* **Selected passage**:

▶

Comments on the thread (and a lot of you know a WHOLE lot more about material science than I do and thanks very much for sharing your knowledge here )and my own observations. I ve had problems with ballast keels before. My last boat, a 48' aluminum ketch.....had lead inside the ballast keel. The lead was bedded in epoxy. There was also a diesel tank in the keel. What was not readily apparent was that, there was no separation between the lead area and the tank area i.e. no floor plate in the tank. We found this out, in process of the first bottom job I did in her, when we discovered (and we did not discover this during the initial survey) an area about the size of the hemisphere of a golf ball on the lower leading edge of the keel (she was fin keeled) filled with what looked like an old epoxy misture called Red Hand. I decided to chip the Red Hand out (better to know than not , right??) and well the worst you can imagine happened, diesel started to ooze from a small crack. Apparently she had been grounded or sailed into something at one point before I purchased her really hard....to put this dent in the keel. You can imagine what a job it was to get that area clean enough to weld that crack up in the aluminum. The crack was below the tank, in the ballast area. What ensued was a difficult time of draining, cleaning, welding and pressure testing to finally get things tight and it took a LOT of work......so I have reservations about what can happen (this was the only boat I ve ever owned that was owner built). The worst part of it was when we discovered that we didnt have enough containers to catch what might ooze out of the hole before we could get someone to pump the tank to empty.... we were only about 30 ' from the water (downhill from where the boat was of course) and in a yard that had a somewhat hostile attitude toward do it your selfers. Fun times.

On the back side of this I ve seen and sailed in some perfectly beautiful owner built vessels, some much prettier and with much better workmanship than I ve ever seen a yard produce.....in both aluminum, steel and ferrocement. I think someone who builds with the idea of going cruising is going to do things carefully because after all ones life depends on it right??

◀

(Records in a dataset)
▶

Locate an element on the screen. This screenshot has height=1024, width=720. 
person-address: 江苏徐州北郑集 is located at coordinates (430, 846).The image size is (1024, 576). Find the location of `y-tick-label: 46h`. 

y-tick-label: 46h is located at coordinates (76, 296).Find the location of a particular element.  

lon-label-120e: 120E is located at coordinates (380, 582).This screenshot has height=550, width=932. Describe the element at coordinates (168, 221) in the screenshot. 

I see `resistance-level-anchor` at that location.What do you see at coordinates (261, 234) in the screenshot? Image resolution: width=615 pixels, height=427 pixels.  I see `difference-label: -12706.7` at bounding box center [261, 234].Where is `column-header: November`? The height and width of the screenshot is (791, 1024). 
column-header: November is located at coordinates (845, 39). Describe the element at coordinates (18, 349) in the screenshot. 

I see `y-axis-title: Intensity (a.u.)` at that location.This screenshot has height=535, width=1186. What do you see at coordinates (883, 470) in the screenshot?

◀

* **Task instructions**: Quote the forum post about the leaking ballast keel word for word, everything from "On the back" down to "on it right??". You won't need the records for this.

* **Response for this exercise**:
On the back side of this I ve seen and sailed in some perfectly beautiful owner built vessels, some much prettier and with much better workmanship than I ve ever seen a yard produce.....in both aluminum, steel and ferrocement. I think someone who builds with the idea of going cruising is going to do things carefully because after all ones life depends on it right??